“The Fault Lines in Midwestern Racism Run Deep,” by Amaud Jamaul Johnson
Poetry faculty member Amaud Jamaul Johnson was recently featured in LitHub. Read an excerpt of “The Fault Lines in Midwestern Racism Run Deep” below.
I moved to Madison, Wisconsin in the fall of 2000. My wife was starting a teaching position, and I was still trying to “find myself” as a writer. Money Magazine had recently named Madison the #1 place to live in the US, so this seemed like a great place to land. After leaving Compton for college, I crisscrossed the country, living in DC, New York, Atlanta, and Oakland. The Midwest was the frontier. I’ve lived in deeply segregated communities my whole life, but I rarely experienced being the only Black person in a room.
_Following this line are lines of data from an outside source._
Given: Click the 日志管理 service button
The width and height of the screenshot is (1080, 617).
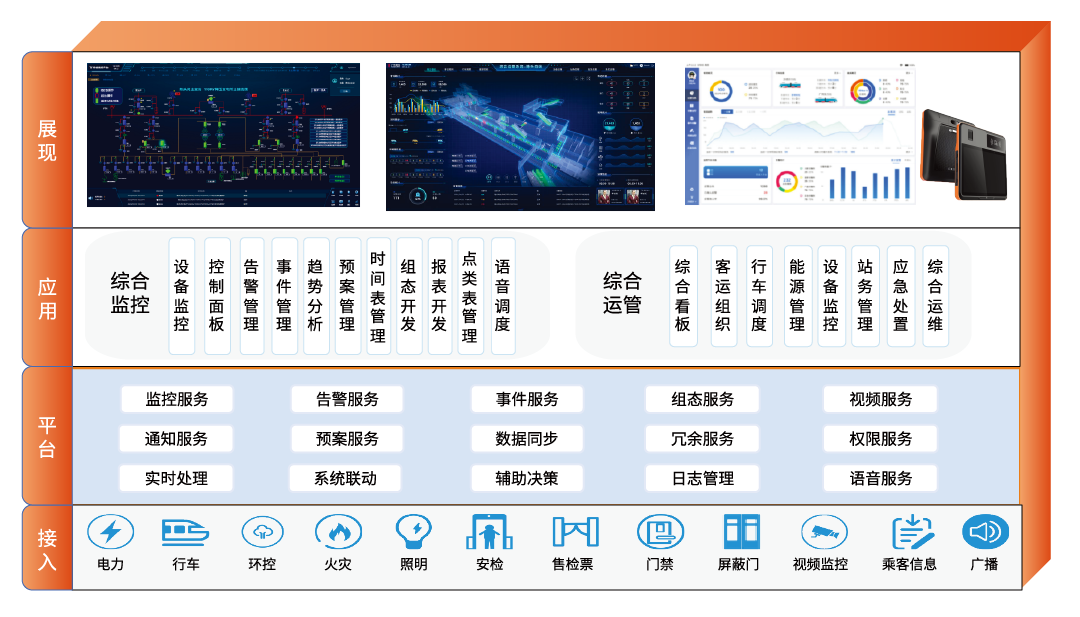Looking at the screenshot, I should 703,478.
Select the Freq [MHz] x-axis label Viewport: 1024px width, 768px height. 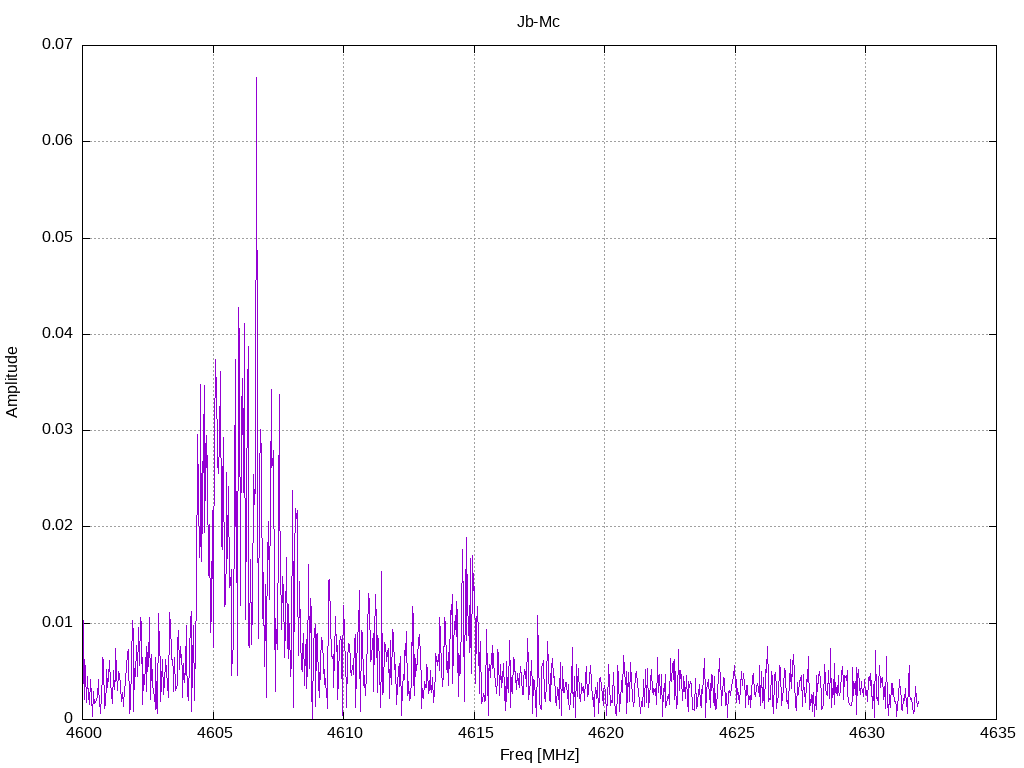click(x=539, y=755)
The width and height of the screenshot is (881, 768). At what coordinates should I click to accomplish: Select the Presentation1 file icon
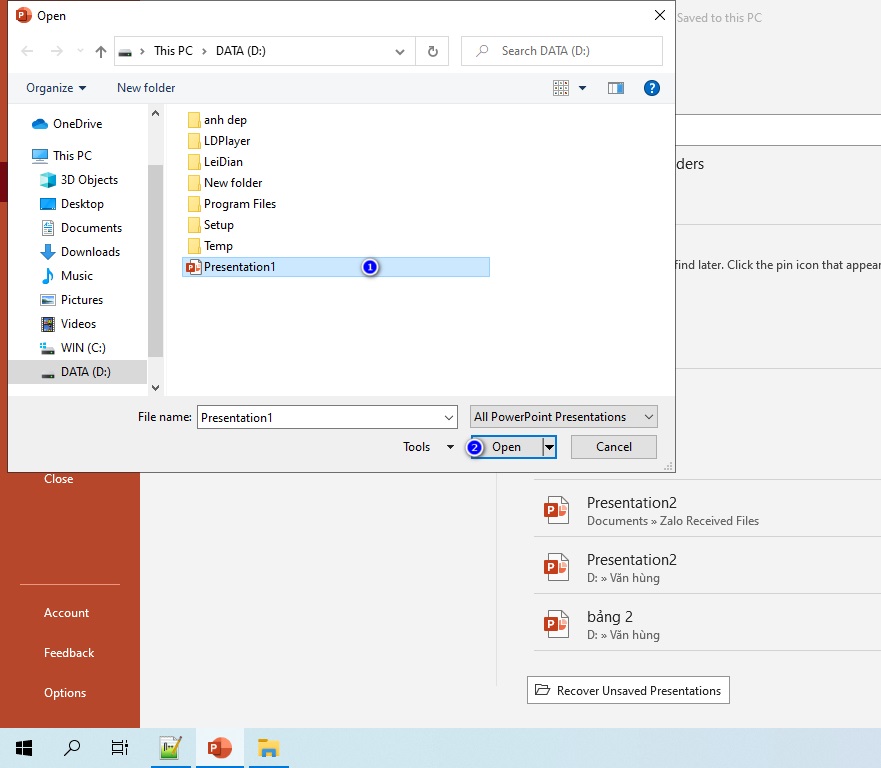click(194, 267)
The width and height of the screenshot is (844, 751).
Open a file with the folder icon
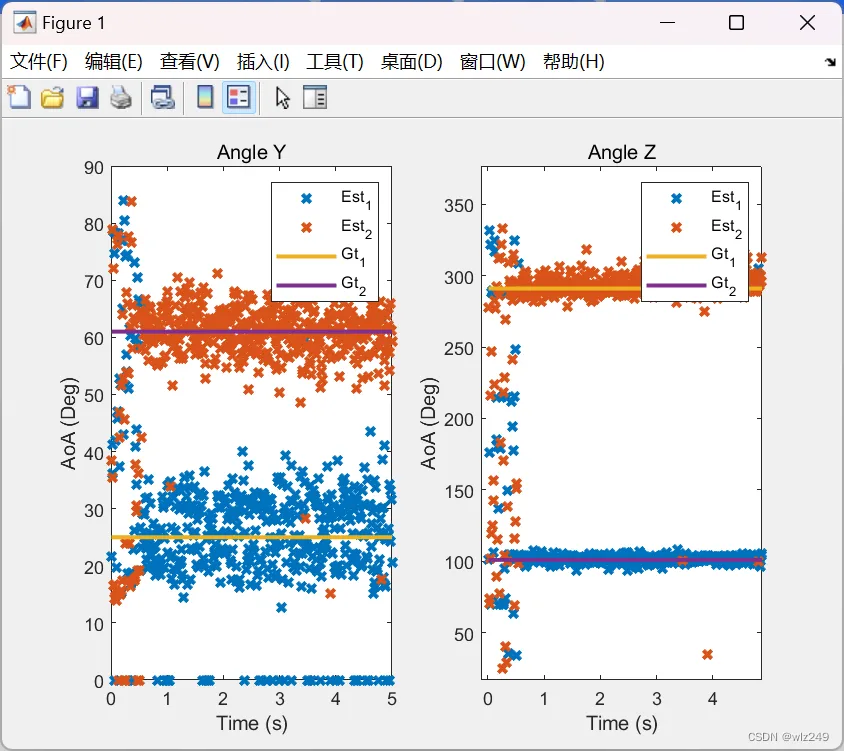coord(53,98)
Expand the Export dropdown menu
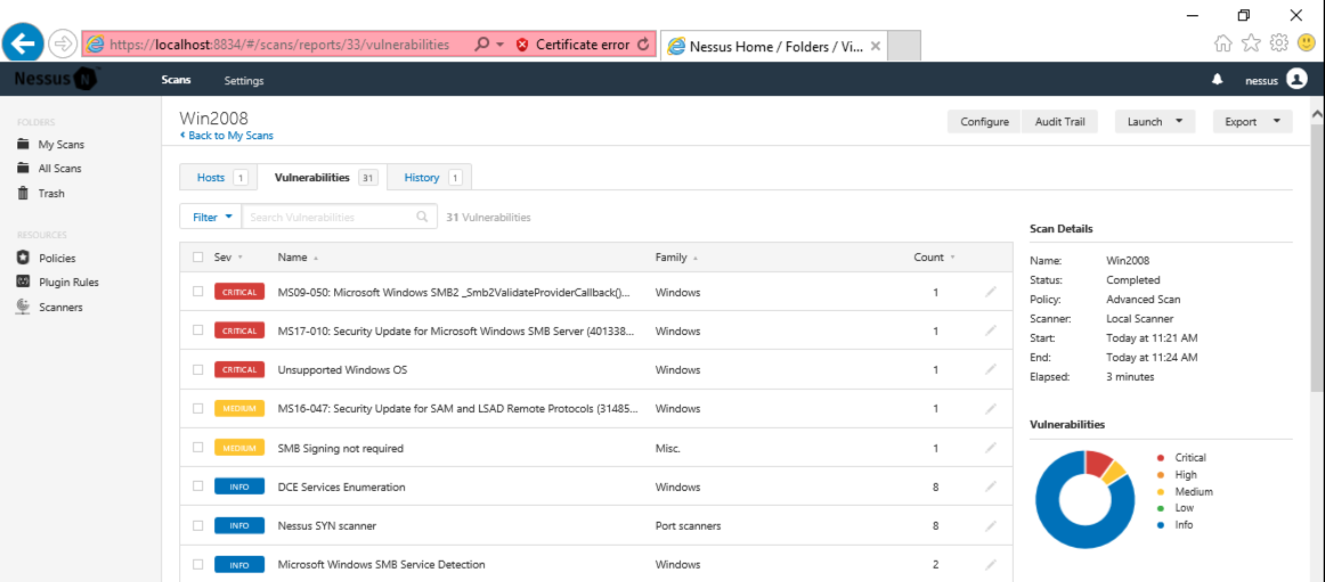The image size is (1325, 582). [x=1252, y=122]
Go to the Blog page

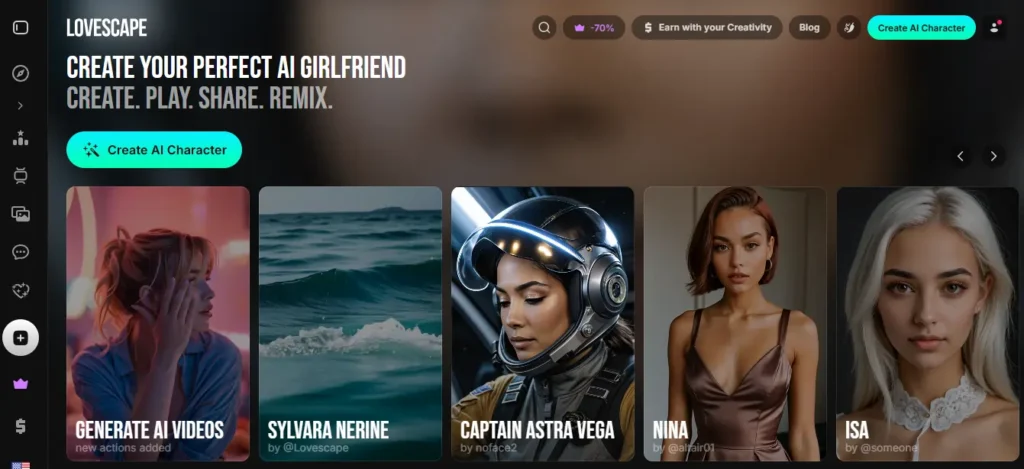809,28
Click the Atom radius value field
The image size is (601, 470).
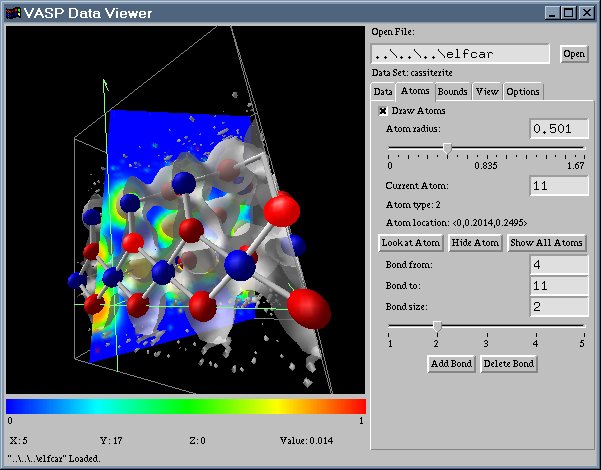pos(557,129)
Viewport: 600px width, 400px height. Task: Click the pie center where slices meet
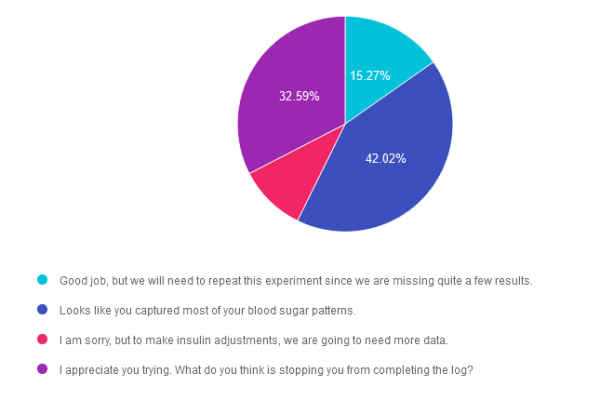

For me, the opposite was true; the white world was elsewhere, in other neighborhoods or on TV. Wisconsin is a lovely state. We actually live in our dream home, a lovely Colonial. I bike and hike; I ice skate and cross-country ski; I’ve become an amateur sommelier of craft beer, but I’m also a kind of mascot, a pet Negro, that one Black body in the coffee shop, or at the private pool; I’ve become everyone’s one Black friend, the anchor of every “one drop” diversity initiative, everything short of a drummer. Maybe a year ago, I was out alone having lunch, and a woman approached me. She placed her hand on my shoulder and said: “I’m so glad you’re here.” I felt like Sticks walking into Arnold’s. I’m concerned that I exist to improve the political capital of my neighbors. Is the purpose of my life the cultural enrichment of a white community? Was that my grandmother’s dream when I left for college?